> But maybe I envision my side project turning into full-time startup some day.
The state of the art for cluster management will probably something completely different by then. Better to build a good product now and if you really want to turn it into a startup, productionize it then.
> Maybe I see all the news about Kubernetes and think it would be cool to be more familiar with it.
If learning Kubernetes _is_ your side project, then perfect go do that. Otherwise its just a distraction, taking more time away from actually building your side project and putting it into building infrastructure around your side project.
If what you really wanted to build is infrastructure, then great, you're doing swell, but if you were really trying to build some other fun side app, Kubernetes is just a time/money sink in almost all cases IMO.
> taking more time away from actually building your side project and putting it into building infrastructure around your side project.
I generally dislike this way of thinking. Infrastructure is a core component of whatever it is you're building, not an afterthought. Maybe you can defer things until a little bit later, but if you can build with infrastructure in mind you'll be saving yourself so many headaches down the road.
You don't need to build with the entire future of your project's infrastructure in mind, but deploying your project shouldn't be "ok now what?" when you're ready, like it was a big surprise.
> Infrastructure is a core component of whatever it is you're building
That's true in some sense -- but you can get surprisingly far using a PaaS like Heroku to abstract that infrastructure away.
I'm a big fan of Kubernetes, and use it in production at my company, but I would not recommend using k8s in a prototype/early-stage startup unless you're already very familiar with the tool. The complexity overhead of k8s is non-trivial, and switching from Heroku to something like k8s doesn't involve undoing much work, since setting up Heroku is trivial.
I am a big fan of K8S too, not only use it in production, but I was also the one that set it up for my team. I agree that, unless you are already familiar with it, it is not always useful for protyping stage.
There is something to be said about having the infrastructure in mind though. That's why I'm inclined to use something like Elixir/Phoenix for web-based projects. Some (not all) of the ideas that K8S brings to the table are already built into the Erlang/OTP platform.
As for Heroku, there was a recent announcement that I think shifts things quite a bit: https://blog.heroku.com/buildpacks-go-cloud-native ... having standardized container images that runs buildpacks.
The ecosystem and tooling is not quite there yet, but I can see this as significantly reducing the investment to put into Dockerizing your app for K8S.
At that point, for the hobbyist, it might be:
Prototype -> Heroku -> K8S with an Operator that can run the buildpack
K8S is really a toolset for building your own PAAS. If there were a self-driving PAAS (using Operators) targeting small hobbyists that will run cloud native buildpacks, then the barriers of entry for a hobbyist using K8S is much lower.
> K8S is really a toolset for building your own PAAS.
I don't agree with this; that's one of the things you can do with it for sure, but multi-tenant isolation is actually one of k8s' weak points -- for example by default you can access services in any namespace, and you need something quite specialized like Calico and/or Istio to actually isolate your workloads.
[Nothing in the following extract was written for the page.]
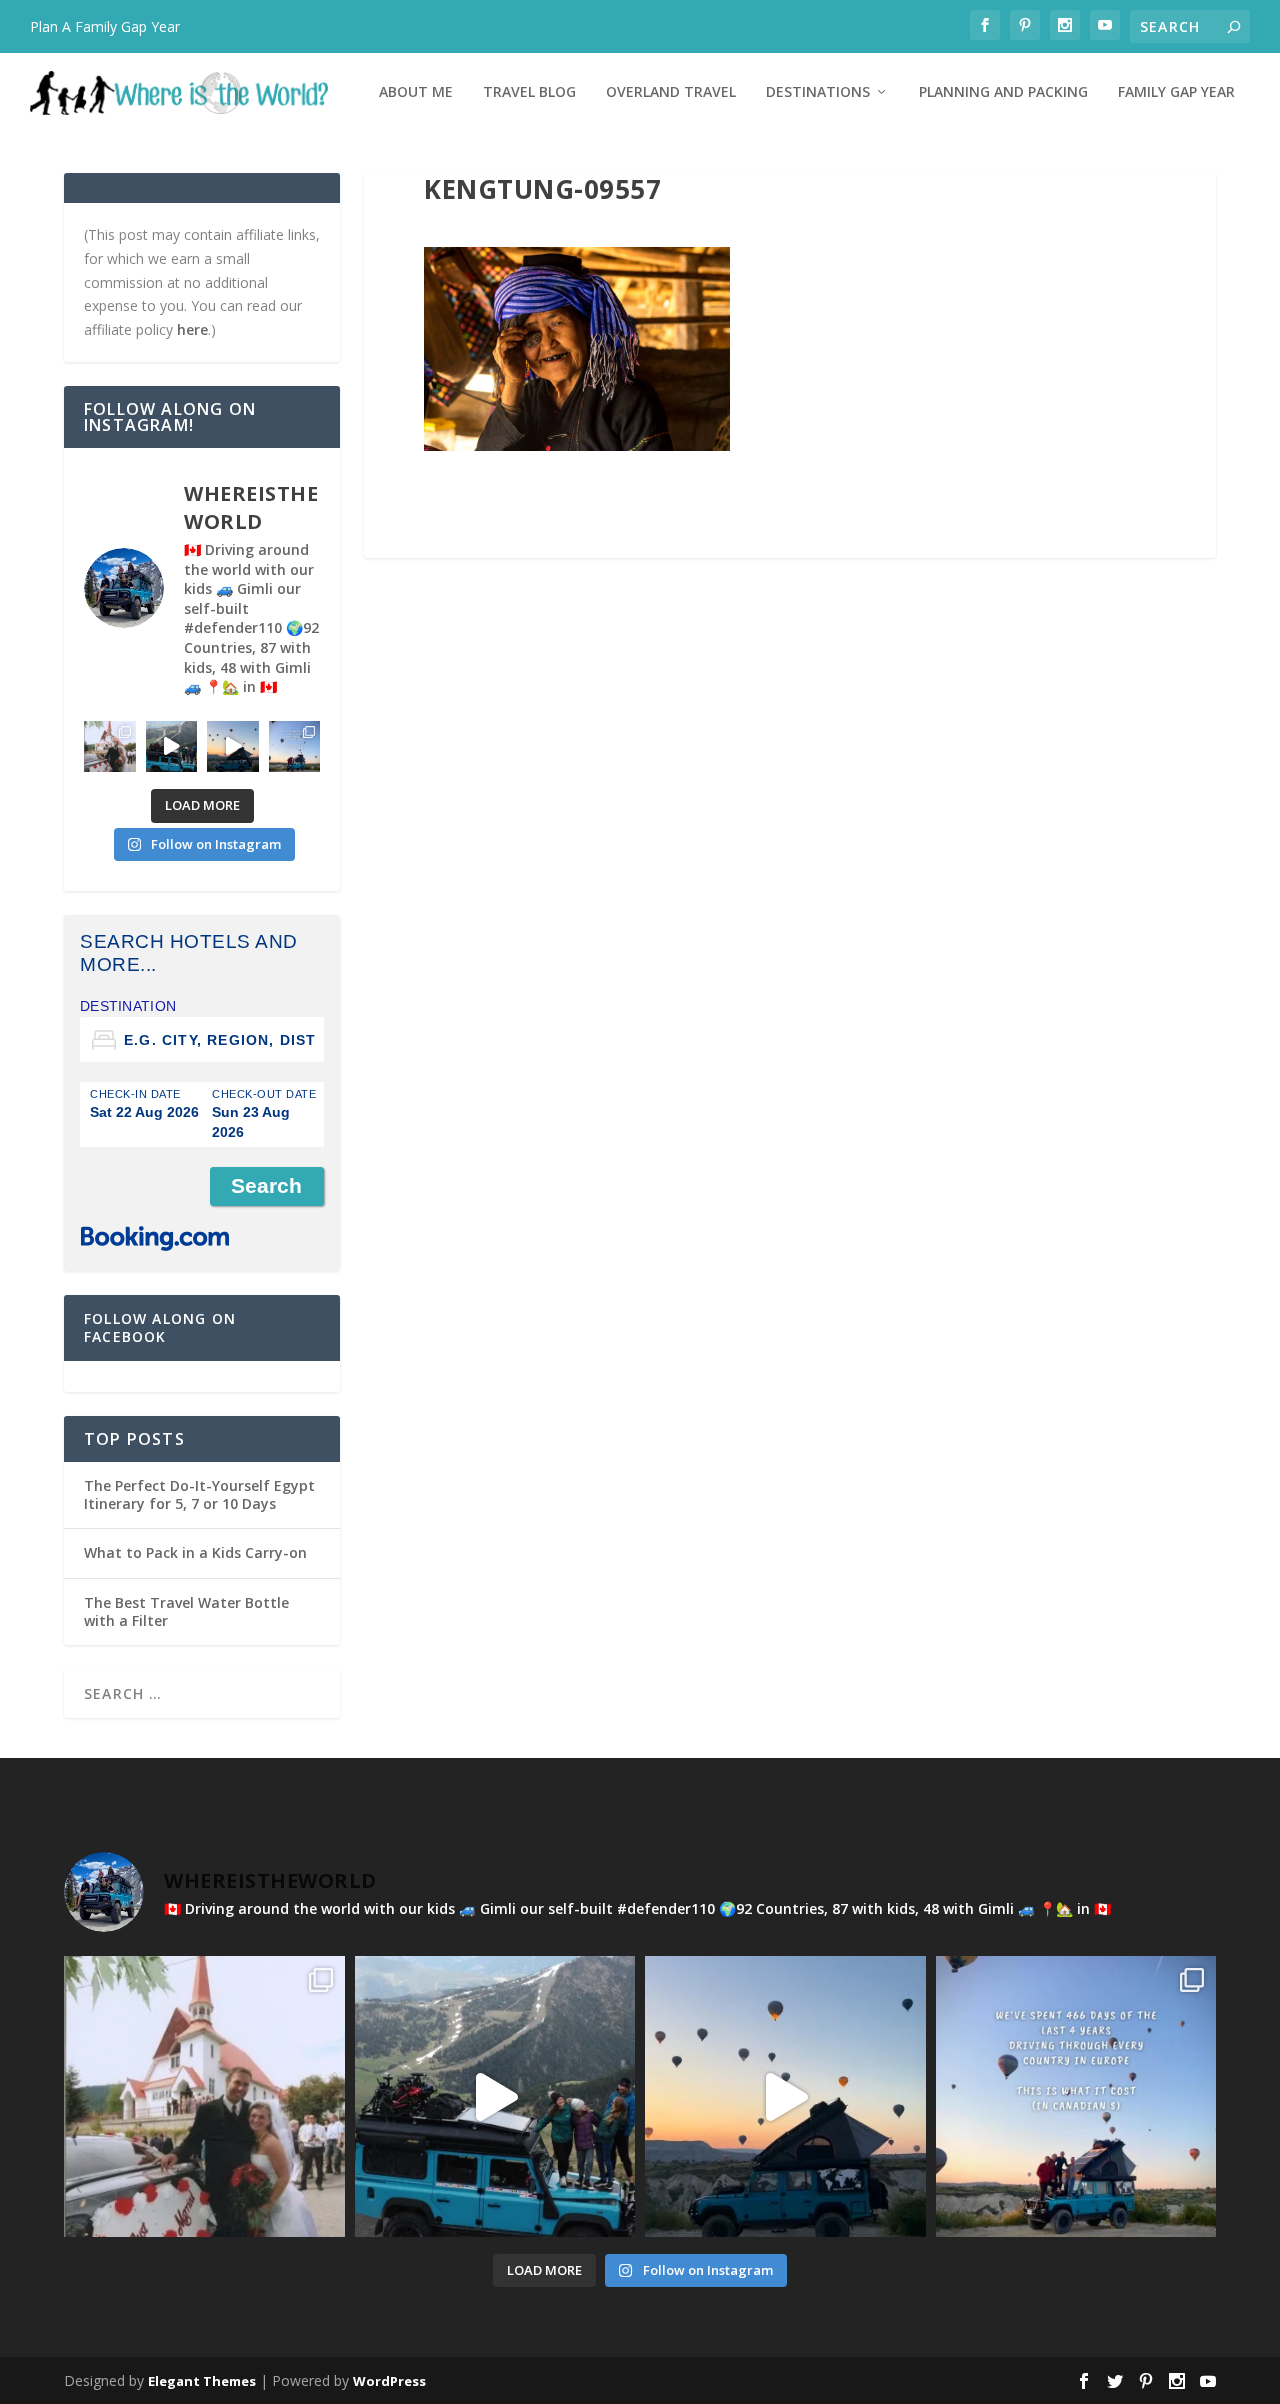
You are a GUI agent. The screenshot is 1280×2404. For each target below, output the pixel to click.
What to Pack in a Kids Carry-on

Plus you're still running workloads in containers on the same node, so inter-workload protection is nowhere near as good as if you're using VMs.
I see the big value add of k8s as making infrastructure programmable in a clear declarative way, instead of the imperative scripting that Chef/Puppet use. This makes it much easier to do true devops, where the developers have more control over the infrastructure layer, and also helps to commoditize the infrastructure layer to make the ops team's job easier, if you ever have a need to run your own on-prem large-scale cluster.
As nijave said, minishift and minikube are Kubernetes distros that will run on your laptop given virtual box, kvm, xhyve, hyper-v, and at least 2 cores, 2gb of RAM, 20gb of disk.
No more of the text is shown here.